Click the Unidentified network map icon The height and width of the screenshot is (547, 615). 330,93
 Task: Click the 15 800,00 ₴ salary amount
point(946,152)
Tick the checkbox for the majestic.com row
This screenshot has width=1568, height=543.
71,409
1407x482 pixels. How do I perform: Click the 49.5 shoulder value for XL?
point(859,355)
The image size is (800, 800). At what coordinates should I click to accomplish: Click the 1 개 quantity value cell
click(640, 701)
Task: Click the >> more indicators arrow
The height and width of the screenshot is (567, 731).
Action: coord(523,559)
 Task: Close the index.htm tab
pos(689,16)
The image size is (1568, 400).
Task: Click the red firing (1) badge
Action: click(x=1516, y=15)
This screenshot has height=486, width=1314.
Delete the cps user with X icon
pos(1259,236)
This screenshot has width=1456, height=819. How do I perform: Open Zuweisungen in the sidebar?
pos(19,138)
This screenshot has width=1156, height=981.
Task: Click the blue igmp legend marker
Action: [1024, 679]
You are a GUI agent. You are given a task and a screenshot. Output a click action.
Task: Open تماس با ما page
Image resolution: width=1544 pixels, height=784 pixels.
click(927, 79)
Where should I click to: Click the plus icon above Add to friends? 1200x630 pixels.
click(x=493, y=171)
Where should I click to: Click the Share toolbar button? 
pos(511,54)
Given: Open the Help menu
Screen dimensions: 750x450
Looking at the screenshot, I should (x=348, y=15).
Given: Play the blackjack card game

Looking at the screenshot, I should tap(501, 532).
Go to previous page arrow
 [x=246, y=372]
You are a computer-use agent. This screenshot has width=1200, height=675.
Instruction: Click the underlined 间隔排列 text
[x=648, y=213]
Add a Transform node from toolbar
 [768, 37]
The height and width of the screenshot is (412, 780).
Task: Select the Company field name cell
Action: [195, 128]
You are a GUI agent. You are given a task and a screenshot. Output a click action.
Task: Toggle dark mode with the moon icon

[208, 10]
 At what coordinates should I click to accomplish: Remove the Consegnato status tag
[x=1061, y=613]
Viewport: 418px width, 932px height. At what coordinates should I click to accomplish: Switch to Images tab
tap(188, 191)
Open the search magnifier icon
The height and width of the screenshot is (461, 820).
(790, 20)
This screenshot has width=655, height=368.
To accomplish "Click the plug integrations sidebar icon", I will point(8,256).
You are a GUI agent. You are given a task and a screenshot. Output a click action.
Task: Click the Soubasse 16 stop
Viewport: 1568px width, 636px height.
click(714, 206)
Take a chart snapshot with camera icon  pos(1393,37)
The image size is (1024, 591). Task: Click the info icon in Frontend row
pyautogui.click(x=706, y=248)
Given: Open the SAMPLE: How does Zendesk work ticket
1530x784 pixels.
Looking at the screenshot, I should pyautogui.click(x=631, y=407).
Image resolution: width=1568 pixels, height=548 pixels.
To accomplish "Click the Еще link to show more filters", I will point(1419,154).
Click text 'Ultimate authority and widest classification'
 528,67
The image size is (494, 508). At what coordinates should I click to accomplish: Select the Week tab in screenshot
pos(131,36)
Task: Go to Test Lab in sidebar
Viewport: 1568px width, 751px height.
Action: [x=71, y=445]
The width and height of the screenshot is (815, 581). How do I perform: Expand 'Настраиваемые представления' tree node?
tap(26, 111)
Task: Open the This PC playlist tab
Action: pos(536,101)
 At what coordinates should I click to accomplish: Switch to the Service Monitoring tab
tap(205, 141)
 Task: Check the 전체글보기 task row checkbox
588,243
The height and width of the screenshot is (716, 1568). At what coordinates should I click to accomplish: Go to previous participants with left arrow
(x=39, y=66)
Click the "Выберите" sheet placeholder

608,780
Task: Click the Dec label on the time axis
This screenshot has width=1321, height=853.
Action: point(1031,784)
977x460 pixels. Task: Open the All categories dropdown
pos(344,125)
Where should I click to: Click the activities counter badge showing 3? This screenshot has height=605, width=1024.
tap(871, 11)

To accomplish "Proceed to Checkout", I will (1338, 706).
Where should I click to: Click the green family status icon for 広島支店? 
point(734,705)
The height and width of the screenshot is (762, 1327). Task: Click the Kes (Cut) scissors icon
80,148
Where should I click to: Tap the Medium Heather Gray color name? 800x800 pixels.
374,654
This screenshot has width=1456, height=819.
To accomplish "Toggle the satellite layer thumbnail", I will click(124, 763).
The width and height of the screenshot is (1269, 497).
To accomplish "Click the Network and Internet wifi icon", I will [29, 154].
◇ ◇ ◇
◆ What the task requires: Please set down each entry again, word for word.

◆ Task answer:
Click the Unidentified network map icon The height and width of the screenshot is (547, 615). 330,93
 Task: Click the 15 800,00 ₴ salary amount
point(946,152)
Tick the checkbox for the majestic.com row
This screenshot has width=1568, height=543.
71,409
1407x482 pixels. How do I perform: Click the 49.5 shoulder value for XL?
point(859,355)
The image size is (800, 800). At what coordinates should I click to accomplish: Click the 1 개 quantity value cell
click(640, 701)
Task: Click the >> more indicators arrow
The height and width of the screenshot is (567, 731).
Action: coord(523,559)
 Task: Close the index.htm tab
pos(689,16)
The image size is (1568, 400).
Task: Click the red firing (1) badge
Action: click(x=1516, y=15)
This screenshot has height=486, width=1314.
Delete the cps user with X icon
pos(1259,236)
This screenshot has width=1456, height=819. How do I perform: Open Zuweisungen in the sidebar?
pos(19,138)
This screenshot has width=1156, height=981.
Task: Click the blue igmp legend marker
Action: [1024, 679]
You are a GUI agent. You are given a task and a screenshot. Output a click action.
Task: Open تماس با ما page
Image resolution: width=1544 pixels, height=784 pixels.
click(927, 79)
Where should I click to: Click the plus icon above Add to friends? 1200x630 pixels.
click(x=493, y=171)
Where should I click to: Click the Share toolbar button? 
pos(511,54)
Given: Open the Help menu
Screen dimensions: 750x450
Looking at the screenshot, I should (x=348, y=15).
Given: Play the blackjack card game

Looking at the screenshot, I should tap(501, 532).
Go to previous page arrow
 [x=246, y=372]
You are a computer-use agent. This screenshot has width=1200, height=675.
Instruction: Click the underlined 间隔排列 text
[x=648, y=213]
Add a Transform node from toolbar
 [768, 37]
The height and width of the screenshot is (412, 780).
Task: Select the Company field name cell
Action: [195, 128]
You are a GUI agent. You are given a task and a screenshot. Output a click action.
Task: Toggle dark mode with the moon icon

[208, 10]
 At what coordinates should I click to accomplish: Remove the Consegnato status tag
[x=1061, y=613]
Viewport: 418px width, 932px height. At what coordinates should I click to accomplish: Switch to Images tab
tap(188, 191)
Open the search magnifier icon
The height and width of the screenshot is (461, 820).
(790, 20)
This screenshot has width=655, height=368.
To accomplish "Click the plug integrations sidebar icon", I will point(8,256).
You are a GUI agent. You are given a task and a screenshot. Output a click action.
Task: Click the Soubasse 16 stop
Viewport: 1568px width, 636px height.
click(714, 206)
Take a chart snapshot with camera icon  pos(1393,37)
The image size is (1024, 591). Task: Click the info icon in Frontend row
pyautogui.click(x=706, y=248)
Given: Open the SAMPLE: How does Zendesk work ticket
1530x784 pixels.
Looking at the screenshot, I should pyautogui.click(x=631, y=407).
Image resolution: width=1568 pixels, height=548 pixels.
To accomplish "Click the Еще link to show more filters", I will point(1419,154).
Click text 'Ultimate authority and widest classification'
 528,67
The image size is (494, 508). At what coordinates should I click to accomplish: Select the Week tab in screenshot
pos(131,36)
Task: Go to Test Lab in sidebar
Viewport: 1568px width, 751px height.
Action: [x=71, y=445]
The width and height of the screenshot is (815, 581). How do I perform: Expand 'Настраиваемые представления' tree node?
tap(26, 111)
Task: Open the This PC playlist tab
Action: pos(536,101)
 At what coordinates should I click to accomplish: Switch to the Service Monitoring tab
tap(205, 141)
 Task: Check the 전체글보기 task row checkbox
588,243
The height and width of the screenshot is (716, 1568). At what coordinates should I click to accomplish: Go to previous participants with left arrow
(x=39, y=66)
Click the "Выберите" sheet placeholder

608,780
Task: Click the Dec label on the time axis
This screenshot has width=1321, height=853.
Action: point(1031,784)
977x460 pixels. Task: Open the All categories dropdown
pos(344,125)
Where should I click to: Click the activities counter badge showing 3? This screenshot has height=605, width=1024.
tap(871, 11)

To accomplish "Proceed to Checkout", I will (1338, 706).
Where should I click to: Click the green family status icon for 広島支店? 
point(734,705)
The height and width of the screenshot is (762, 1327). Task: Click the Kes (Cut) scissors icon
80,148
Where should I click to: Tap the Medium Heather Gray color name? 800x800 pixels.
374,654
This screenshot has width=1456, height=819.
To accomplish "Toggle the satellite layer thumbnail", I will click(124, 763).
The width and height of the screenshot is (1269, 497).
To accomplish "Click the Network and Internet wifi icon", I will [29, 154].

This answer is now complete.